▶ **PAGE EXCERPT**:
+===+

The SYS-MEL project made particular use of advanced systems biology techniques to link all work projects. Core methodologies that were employed included antibody-based profiling, computer assisted pathological interpretation and sophisticated systems models linked to biological pathways. Use of tissue microarrays (TMAs) allowed hundreds of samples from melanoma patients to be assessed simultaneously. Subsequently, combination of TMA-derived data, image analysis and high-performance computing led to high-throughput validation of protein biomarkers. The results generated were utilised in systems modelling to add benefit to/improve upon classical biostatistical analysis, to better predict inherent risk of disease, progression and outcome to standard chemotherapy.
All Deliverables and Milestones for the SYS-MEL project have been completed in the timeframe originally envisaged. A large collection of candidate biomarkers were evaluated in respect to expression within clinical tissues, with several of these showing strong promise in terms of prognostic and predictive utility. In WP1, at least one of several epigenetically regulated biomarkers were found to have significant prognostic ability. In WP2, a potential prognostic apoptotic biomarker panel was identified, with further validation planned to be carried out beyond the SYS-MEL project. In addition, a dynamic mathematical model of the PREX pathway was developed that establishes a traceable relationship between biochemical changes and biological outputs allowing the analysis of melanoma cell migration and invasion, and prediction of the effects of mutations on anti-cancer therapeutics. This model allowed the identification of components of specific pathways that may represent potential therapeutic opportunities in melanoma.
The results from the SYS-MEL project have been published in multiple leading scientific journals including BMC Medicine, the Journal of Biological Chemistry and Oncology Research; and presented at national and international conferences, with a number of manuscripts still in preparation pending further validation of results. Work on the promising targets identified during the project will be brought to completion beyond SYS-MEL, facilitated by the relationships and collaborations established during this project with a number of potential product opportunities for the remaining industry partner.

+===+

▶ **PROVIDED RECORDS**:
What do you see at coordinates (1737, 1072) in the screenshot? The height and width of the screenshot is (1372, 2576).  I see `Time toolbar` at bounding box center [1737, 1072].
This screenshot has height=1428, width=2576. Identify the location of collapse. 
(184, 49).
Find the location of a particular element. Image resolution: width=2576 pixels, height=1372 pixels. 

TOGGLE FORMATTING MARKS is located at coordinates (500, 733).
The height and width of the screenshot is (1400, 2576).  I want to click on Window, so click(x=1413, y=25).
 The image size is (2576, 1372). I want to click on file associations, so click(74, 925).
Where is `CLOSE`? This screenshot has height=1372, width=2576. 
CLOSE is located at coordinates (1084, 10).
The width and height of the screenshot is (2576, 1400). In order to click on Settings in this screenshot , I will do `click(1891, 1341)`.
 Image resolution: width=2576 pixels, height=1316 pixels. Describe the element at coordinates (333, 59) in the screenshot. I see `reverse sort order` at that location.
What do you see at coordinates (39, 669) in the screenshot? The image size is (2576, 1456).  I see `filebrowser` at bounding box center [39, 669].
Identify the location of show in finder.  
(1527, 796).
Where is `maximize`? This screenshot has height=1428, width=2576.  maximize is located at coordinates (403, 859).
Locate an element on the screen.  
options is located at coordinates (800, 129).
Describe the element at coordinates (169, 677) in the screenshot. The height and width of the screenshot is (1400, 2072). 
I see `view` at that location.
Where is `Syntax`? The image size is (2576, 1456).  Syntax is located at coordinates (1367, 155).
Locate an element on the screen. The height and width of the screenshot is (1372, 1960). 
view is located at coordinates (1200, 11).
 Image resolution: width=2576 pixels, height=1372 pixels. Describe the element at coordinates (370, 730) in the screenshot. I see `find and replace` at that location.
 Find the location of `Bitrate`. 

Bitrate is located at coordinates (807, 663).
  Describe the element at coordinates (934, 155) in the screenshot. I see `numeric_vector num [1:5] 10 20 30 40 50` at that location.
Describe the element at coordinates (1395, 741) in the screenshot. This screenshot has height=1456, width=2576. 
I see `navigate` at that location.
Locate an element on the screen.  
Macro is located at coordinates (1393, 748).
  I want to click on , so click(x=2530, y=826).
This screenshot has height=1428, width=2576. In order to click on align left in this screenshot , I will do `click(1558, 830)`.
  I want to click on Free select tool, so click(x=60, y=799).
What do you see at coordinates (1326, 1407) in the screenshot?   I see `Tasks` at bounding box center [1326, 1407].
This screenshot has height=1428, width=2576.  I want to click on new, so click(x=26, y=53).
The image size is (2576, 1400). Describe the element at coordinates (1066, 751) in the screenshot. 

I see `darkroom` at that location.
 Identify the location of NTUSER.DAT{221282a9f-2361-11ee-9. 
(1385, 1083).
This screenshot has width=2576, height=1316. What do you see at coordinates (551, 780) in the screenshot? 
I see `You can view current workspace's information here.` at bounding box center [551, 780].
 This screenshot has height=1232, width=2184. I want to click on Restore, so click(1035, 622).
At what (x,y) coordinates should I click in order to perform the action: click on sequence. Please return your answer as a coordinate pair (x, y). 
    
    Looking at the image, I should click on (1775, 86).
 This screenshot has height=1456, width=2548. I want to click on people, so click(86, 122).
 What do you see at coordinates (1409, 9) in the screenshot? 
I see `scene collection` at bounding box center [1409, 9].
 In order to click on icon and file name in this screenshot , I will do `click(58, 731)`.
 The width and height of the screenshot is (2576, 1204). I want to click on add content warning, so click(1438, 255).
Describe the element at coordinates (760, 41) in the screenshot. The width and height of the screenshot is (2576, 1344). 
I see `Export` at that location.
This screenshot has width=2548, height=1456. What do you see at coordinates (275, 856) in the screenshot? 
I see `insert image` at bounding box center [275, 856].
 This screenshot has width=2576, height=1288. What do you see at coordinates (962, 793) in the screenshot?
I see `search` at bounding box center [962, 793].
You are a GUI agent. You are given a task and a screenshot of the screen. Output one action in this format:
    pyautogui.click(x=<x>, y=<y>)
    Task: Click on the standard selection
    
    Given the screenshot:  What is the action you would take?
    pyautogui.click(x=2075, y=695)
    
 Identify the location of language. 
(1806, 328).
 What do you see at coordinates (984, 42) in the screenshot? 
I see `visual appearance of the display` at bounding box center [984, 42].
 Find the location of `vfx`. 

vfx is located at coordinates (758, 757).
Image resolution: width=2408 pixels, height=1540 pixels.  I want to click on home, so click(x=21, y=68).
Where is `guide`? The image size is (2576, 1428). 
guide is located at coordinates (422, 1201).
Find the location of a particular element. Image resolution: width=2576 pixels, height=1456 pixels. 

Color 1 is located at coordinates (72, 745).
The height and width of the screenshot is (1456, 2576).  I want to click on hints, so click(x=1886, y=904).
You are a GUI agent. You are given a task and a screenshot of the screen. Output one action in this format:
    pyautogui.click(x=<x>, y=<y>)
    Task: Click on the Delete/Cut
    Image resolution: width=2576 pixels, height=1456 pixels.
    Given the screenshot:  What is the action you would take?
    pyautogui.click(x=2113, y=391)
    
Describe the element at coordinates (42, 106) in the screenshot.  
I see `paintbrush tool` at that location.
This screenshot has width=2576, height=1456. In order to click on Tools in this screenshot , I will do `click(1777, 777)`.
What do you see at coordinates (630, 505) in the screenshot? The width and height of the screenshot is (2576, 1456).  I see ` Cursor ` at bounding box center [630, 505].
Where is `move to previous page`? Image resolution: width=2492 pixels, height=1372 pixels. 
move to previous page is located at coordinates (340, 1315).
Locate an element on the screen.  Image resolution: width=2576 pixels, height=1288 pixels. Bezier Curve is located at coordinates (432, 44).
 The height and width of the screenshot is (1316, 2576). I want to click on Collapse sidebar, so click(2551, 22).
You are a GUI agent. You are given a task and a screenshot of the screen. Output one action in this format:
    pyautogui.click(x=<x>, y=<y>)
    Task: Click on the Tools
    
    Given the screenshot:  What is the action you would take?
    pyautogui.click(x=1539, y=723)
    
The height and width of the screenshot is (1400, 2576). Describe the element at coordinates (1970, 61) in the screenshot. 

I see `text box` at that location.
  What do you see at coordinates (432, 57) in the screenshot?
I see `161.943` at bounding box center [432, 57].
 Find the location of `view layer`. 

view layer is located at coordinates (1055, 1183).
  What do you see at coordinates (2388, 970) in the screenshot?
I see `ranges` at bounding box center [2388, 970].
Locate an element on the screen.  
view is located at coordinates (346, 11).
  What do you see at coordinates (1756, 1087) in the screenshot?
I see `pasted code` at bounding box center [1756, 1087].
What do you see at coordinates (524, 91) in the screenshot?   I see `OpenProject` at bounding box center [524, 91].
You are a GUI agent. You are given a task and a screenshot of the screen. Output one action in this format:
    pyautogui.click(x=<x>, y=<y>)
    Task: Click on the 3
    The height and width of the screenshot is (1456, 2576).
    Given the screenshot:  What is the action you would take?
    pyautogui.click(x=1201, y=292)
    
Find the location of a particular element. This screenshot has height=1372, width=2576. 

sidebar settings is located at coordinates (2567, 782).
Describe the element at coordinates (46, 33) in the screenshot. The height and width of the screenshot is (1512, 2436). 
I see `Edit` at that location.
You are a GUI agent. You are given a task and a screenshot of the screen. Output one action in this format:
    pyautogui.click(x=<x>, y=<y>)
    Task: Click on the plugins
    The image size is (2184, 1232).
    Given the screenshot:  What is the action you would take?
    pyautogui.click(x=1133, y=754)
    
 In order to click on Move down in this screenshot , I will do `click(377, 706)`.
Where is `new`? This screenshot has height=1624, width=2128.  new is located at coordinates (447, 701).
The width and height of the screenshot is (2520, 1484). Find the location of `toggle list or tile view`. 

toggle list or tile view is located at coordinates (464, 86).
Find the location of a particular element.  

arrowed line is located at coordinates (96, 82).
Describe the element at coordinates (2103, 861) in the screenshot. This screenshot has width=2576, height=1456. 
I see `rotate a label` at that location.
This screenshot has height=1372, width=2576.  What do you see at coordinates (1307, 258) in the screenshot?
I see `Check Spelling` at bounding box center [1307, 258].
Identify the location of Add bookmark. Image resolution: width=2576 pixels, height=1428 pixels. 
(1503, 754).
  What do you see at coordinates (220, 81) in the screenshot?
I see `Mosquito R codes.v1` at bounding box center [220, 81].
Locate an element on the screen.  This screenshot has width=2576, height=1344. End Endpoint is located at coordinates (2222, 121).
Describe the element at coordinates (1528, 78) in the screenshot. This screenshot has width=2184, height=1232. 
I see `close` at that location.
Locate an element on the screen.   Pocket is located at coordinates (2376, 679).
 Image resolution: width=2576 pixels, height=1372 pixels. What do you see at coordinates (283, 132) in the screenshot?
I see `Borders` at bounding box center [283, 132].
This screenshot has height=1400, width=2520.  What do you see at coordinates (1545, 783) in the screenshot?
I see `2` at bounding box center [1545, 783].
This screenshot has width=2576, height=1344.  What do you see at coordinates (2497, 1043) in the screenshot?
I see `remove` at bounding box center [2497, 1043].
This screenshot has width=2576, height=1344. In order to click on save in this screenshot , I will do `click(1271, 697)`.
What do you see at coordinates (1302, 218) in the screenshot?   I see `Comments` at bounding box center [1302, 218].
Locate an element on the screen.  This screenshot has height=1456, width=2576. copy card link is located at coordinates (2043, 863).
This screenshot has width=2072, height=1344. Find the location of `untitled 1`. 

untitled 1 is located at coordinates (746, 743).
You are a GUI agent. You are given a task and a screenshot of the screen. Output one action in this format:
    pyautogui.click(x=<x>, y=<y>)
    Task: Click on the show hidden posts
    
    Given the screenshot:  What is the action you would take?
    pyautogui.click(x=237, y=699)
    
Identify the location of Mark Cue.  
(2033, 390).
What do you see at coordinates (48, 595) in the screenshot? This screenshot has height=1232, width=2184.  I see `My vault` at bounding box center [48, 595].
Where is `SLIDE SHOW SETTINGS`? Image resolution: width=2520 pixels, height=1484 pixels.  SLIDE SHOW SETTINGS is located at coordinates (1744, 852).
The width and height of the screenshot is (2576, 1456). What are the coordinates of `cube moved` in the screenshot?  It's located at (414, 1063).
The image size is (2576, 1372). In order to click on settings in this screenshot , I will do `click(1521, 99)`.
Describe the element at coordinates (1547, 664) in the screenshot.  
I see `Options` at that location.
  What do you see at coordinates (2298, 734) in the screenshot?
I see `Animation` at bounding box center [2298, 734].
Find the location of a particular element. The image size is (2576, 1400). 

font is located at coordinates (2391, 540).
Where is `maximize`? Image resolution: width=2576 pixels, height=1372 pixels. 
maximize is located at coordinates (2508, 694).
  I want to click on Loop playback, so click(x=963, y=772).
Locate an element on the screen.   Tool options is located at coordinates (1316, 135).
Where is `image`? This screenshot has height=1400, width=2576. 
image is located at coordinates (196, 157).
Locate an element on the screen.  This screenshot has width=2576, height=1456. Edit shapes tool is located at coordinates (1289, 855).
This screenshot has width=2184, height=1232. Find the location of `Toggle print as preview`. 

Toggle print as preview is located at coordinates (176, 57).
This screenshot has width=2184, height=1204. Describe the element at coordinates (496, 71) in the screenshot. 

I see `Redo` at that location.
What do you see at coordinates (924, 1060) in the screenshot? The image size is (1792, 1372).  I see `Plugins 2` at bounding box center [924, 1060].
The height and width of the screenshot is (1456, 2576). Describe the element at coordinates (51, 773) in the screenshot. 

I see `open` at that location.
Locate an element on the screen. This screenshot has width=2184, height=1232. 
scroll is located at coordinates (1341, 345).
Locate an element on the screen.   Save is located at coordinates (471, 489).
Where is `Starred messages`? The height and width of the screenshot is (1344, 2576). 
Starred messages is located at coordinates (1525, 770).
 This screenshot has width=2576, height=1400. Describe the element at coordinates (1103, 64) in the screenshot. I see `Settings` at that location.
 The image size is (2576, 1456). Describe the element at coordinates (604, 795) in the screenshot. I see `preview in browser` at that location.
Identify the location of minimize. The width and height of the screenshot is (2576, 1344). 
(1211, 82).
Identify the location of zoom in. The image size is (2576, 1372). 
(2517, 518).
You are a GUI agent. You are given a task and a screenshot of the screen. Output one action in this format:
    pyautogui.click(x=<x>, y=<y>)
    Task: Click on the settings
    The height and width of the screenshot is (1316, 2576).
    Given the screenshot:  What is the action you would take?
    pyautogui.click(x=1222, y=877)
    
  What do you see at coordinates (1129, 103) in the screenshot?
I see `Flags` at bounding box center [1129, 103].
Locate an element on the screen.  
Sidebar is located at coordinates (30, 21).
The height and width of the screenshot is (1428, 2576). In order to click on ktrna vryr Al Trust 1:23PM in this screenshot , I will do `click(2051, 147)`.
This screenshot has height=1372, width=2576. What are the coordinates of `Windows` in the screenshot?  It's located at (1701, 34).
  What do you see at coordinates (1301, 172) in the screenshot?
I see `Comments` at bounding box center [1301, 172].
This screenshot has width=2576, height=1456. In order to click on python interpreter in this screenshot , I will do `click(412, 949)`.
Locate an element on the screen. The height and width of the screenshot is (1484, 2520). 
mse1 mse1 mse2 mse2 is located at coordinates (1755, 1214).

+===+

▶ **REQUIRED ACTION 1**:
Using the SYS-MEL project summary, decide whether each statement agrees with it: (a) tissue microarrays let hundreds of samples from melanoma patients be assessed at the same time; (b) some deliverables of the project finished later than first planned; (c) the apoptotic biomarker panel from WP2 was fully validated within the project. Answer yes or no for each, and quote the words that decide it.
▶ **REQUIRED ACTION 2**:
Please write the next part of the SYS-MEL project summary, carrying it on from its final sentence.

▶ **ANSWER SECTION 1**:
(a) Yes: "Use of tissue microarrays (TMAs) allowed hundreds of samples from melanoma patients to be assessed simultaneously."
(b) No: "All Deliverables and Milestones for the SYS-MEL project have been completed in the timeframe originally envisaged."
(c) No: "with further validation planned to be carried out beyond the SYS-MEL project."

▶ **ANSWER SECTION 2**:
Crucially, the SYS-MEL project provided a fertile training ground for 14 early stage and experienced researchers, each of whom gained valuable inter-sectoral experience alongside increased scientific knowledge and training. The fellows finished the SYS-MEL project with a multitude of technical and transferable skills in high demand for a variety of careers in many different sectors. This is reflected in the career progression of the fellows following their positions on the SYS-MEL project. The have found employment in many different sectors including the academic, clinical, industry and the charity sectors.
The SYS-MEL project (www.sysmel.com) was funded under the Marie Curie Industry-Academia Partnerships and Pathways (IAPP) programme and ran for 4 years from November 2013 – October 2017. This was a pan-European project that functioned as a collaborative effort undertaken by 7 partners (5 academic institutions and 2 industrial partners) across 5 EU countries. It had an overall budget of just over €1.9 million, which funded both recruitments and secondments between the seven partners.